这是因为abc.example.com不是PHP_URL_HOST所以你需要首先检查它是否是第一个。所以你应该做这样简单的事情,如果网址没有协议 - >添加它:

function addhttp($url) {
    if (!preg_match("~^(?:f|ht)tps?://~i", $url)) {
        $url = "http://" . $url;
    }
    return $url;
}

function getDomainFromUrl($url) {
    $host = parse_url($url, PHP_URL_HOST);
    if($host){
        return preg_replace('/^www\./', '', $host);
    }else{
        //not a url with protocol
        $url = addhttp($url); //add protocol
        return getDomainFromUrl($url); //run function again.
    }
}

答案 1 :(得分:3)

这是一个纯正的正则表达式解决方案:

function getDomainFromUrl($url) {
    if (preg_match('/^(?:https?:\/\/)?(?:(?:[^@]*@)|(?:[^:]*:[^@]*@))?(?:www\.)?([^\/:]+)/', $url, $parts)) {
        return $parts[1];
    }
    return false; // or maybe '', depending on what you need
}

getDomainFromUrl("http://abc.example.com/"); // abc.example.com

getDomainFromUrl("http://www.example.com/"); // example.com

getDomainFromUrl("abc.example.com");         // abc.example.com

getDomainFromUrl("username@abc.example.com"); // abc.example.com

getDomainFromUrl("https://username:password@abc.example.com"); // abc.example.com

getDomainFromUrl("https://username:password@abc.example.com:123"); // abc.example.com

你可以在这里试试: http://sandbox.onlinephpfunctions.com/code/3f0343bbb68b190bffff5d568470681c00b0c45c

如果您想了解有关正则表达式的更多信息:

^                 matching must start from the beginning on the string
(?:https?:\/\/)?  an optional, non-capturing group that matches http:// and https://

(?:(?:[^@]*@)|(?:[^:]*:[^@]*@))?
                  an optional, non-capturing group that matches either *@ or *:*@ where * is any character
(?:www\.)?        an optional, non-capturing group that matches www.
([^\/:]+)          a capturing group that matches anything up until a '/', a ':', or the end of the string

答案 2 :(得分:0)

问题是parse_url返回false。
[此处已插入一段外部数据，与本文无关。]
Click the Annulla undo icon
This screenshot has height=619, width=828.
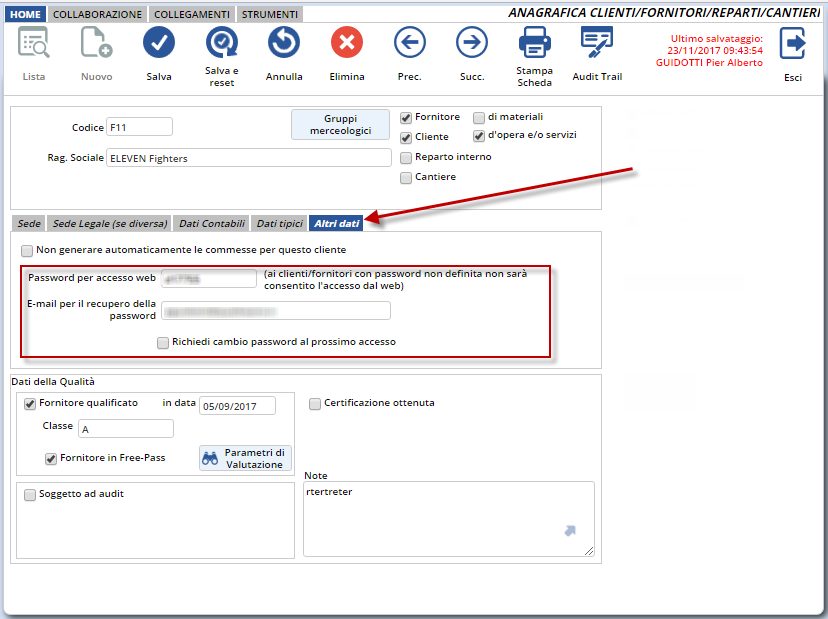tap(284, 43)
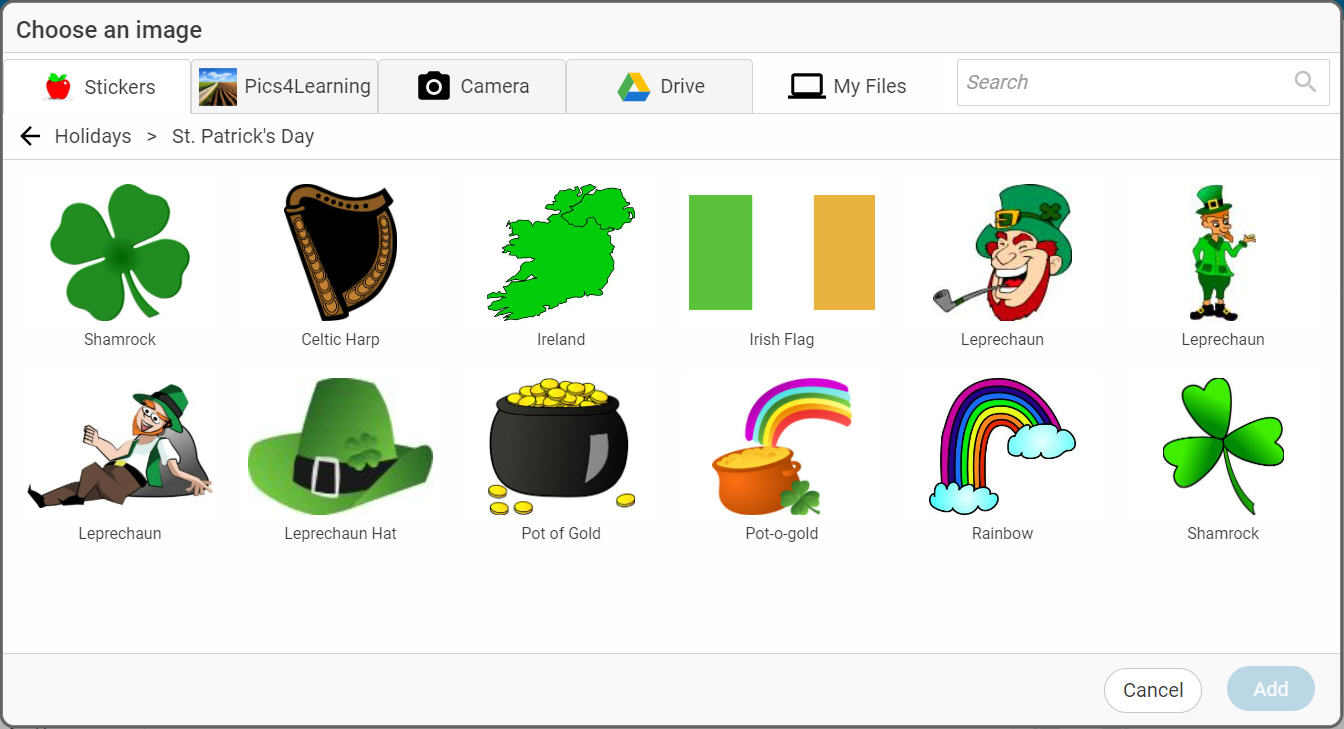
Task: Open the Drive tab
Action: [x=660, y=87]
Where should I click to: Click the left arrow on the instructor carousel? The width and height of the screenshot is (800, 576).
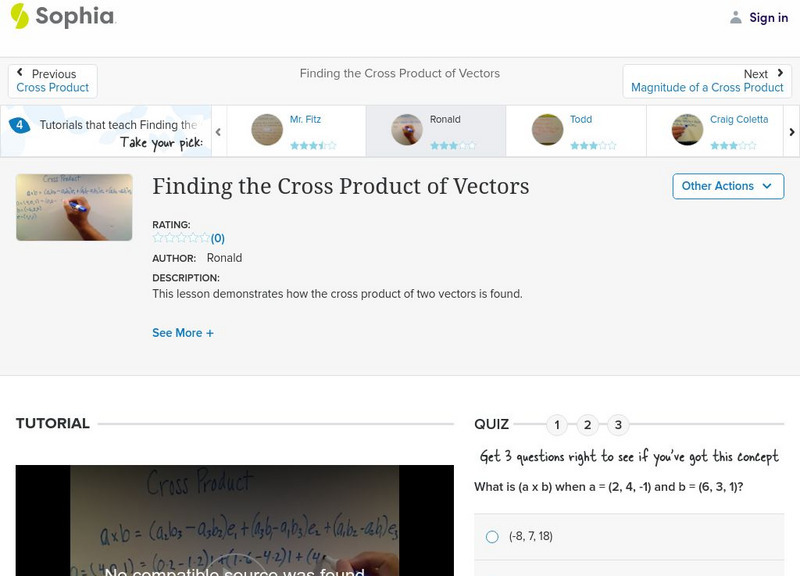point(216,130)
检查以确保在尝试使用之前得到回复,否则$host为空。

<?php
function getDomainFromUrl($url) {
    $host = (parse_url($url, PHP_URL_HOST) != '') ? parse_url($url, PHP_URL_HOST) : $url;
    return preg_replace('/^www\./', '', $host);
}
echo getDomainFromUrl("http://abc.example.com/") . "\n";
echo getDomainFromUrl("http://www.example.com/") . "\n";
echo getDomainFromUrl("abc.example.com");

输出:

  

abc.example.com
  example.com
  abc.example.com

答案 3 :(得分:0)

parse_url()函数不适用于相对URL。您可以测试是否存在sheme,如果没有,则添加默认值:

if ( !preg_match( '/^([^\:]+)\:\/\//', $url ) ) $url = 'http://' . $url;